Welcome back to our interview series, The Ripple Effect. The Ripple Effect explores the emotional impact of volunteer travel and its lasting effect on people’s lives. Today we’re speaking with Anna Strahs Watts, blogger, baker and avid traveler. Anna sold the gluten free bakery she built from the ground up to go on a month long volunteer trip to Bagamoyo, Tanzania. Her blog, A Girl and Her Backpack, chronicles her experiences overseas and how they have changed her perspective on the world in which we live. Please check back in tomorrow for part two of our interview with Anna Strahs Watts.
What first got you interested in international volunteering?
I was fortunate enough to be able to travel internationally growing up, so that’s probably where I got the travel bug initially. There are a lot of places in the world where day-to-day life is very different from our own. I know that there are places in America that need volunteers, but the places that I’ve volunteered at internationally are so different from the places that we have here. In Bagamoyo it was hard to believe that we were just a day’s travel away from home. Sometimes it felt like we were on another planet.
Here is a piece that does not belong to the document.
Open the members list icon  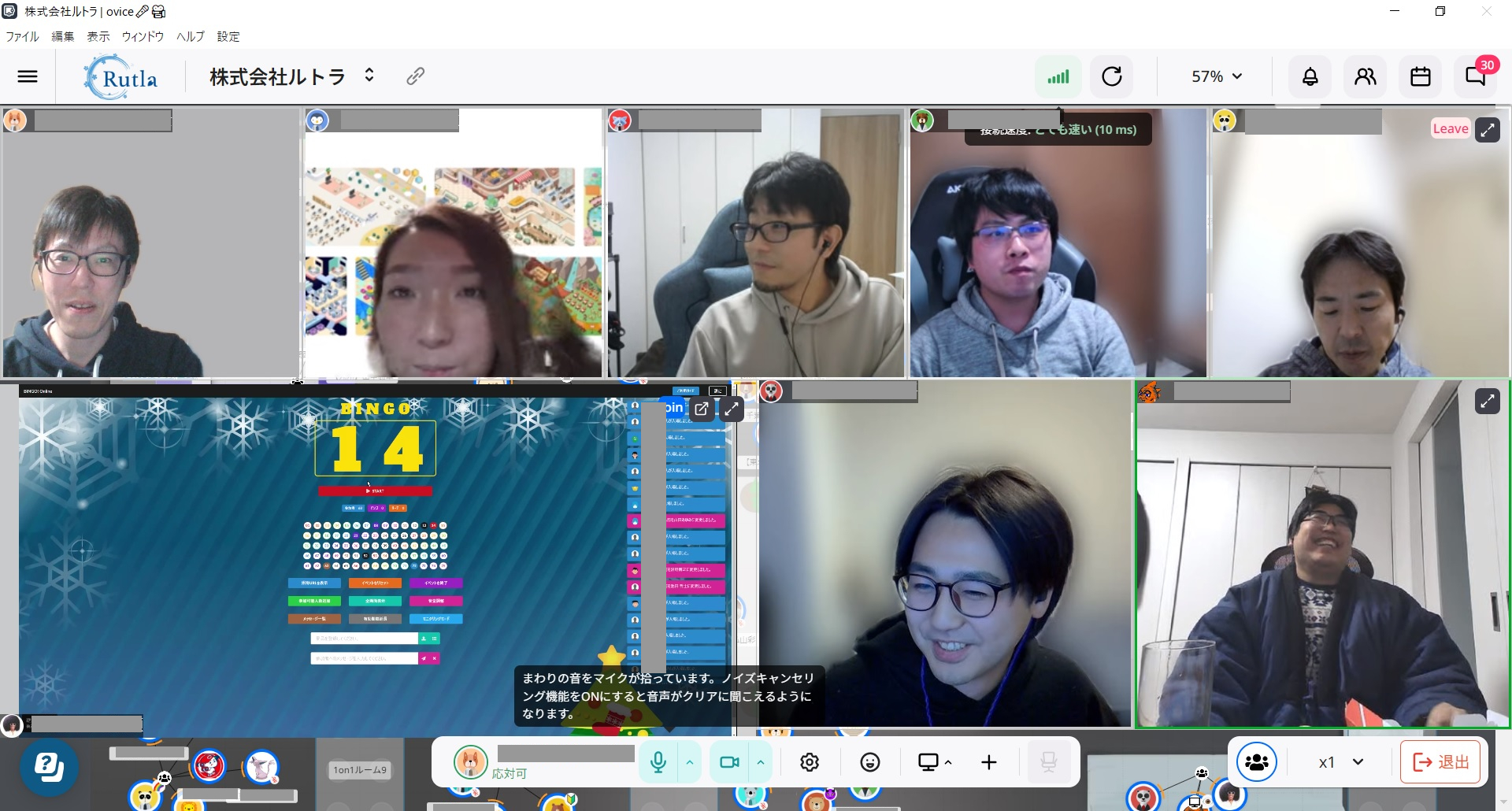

I wanted to go somewhere totally outside of my comfort zone, somewhere where the language wasn’t my first, somewhere that would force me to realize, accept, and think about the way that many people on this Earth live. When you’re living a middle-upper class cushy American life it’s hard to remember that life in many places is really a struggle. A genuine struggle – like “I don’t have access to clean water,” and “My kids have only eaten three times this week,” kind of struggle. A real struggle.
How did you choose where to go?
I chose Africa because I originally wanted to go to India, but it’s monsoon season there now. I’ve never been to Africa, and it was winter there (which meant temperatures in the 80s instead of over 100s!), and their rainy season had just ended, so it seemed like a good choice. I ended up in Bagamoyo because it was the most rural location that Cross-Cultural Solutions offered for volunteering in Africa.
I know Cross-Cultural Solutions has a lot of great ongoing projects, but with so many volunteering organizations out there, was there something particular about CCS that attracted you?
I actually did another volunteer trip with Cross-Cultural Solutions in 2008, so I knew that they were a great organization and I felt like I could trust them. From the Guatemala 2008 trip I knew that they were organized, kept a clean home base, and I expected them to have the same great community relationships set up already so that volunteers could just step in and start working. They didn’t let me down!
What attracted me to CCS in the first place was the balance of volunteering and cultural immersion. I knew that I wanted to spend at least half the day working, but I also wanted time to explore the area and get a real understanding for where I was living all month. CCS makes sure to offer cultural immersion activities in the afternoons that help you understand the culture in a way that you wouldn’t necessarily be able to do if you’d just landed there on your own. In Bagamoyo we did batik, beading, we had lessons on Tanzanian norms and education, on HIV and AIDS, we saw a local family do traditional African dancing, stuff like that.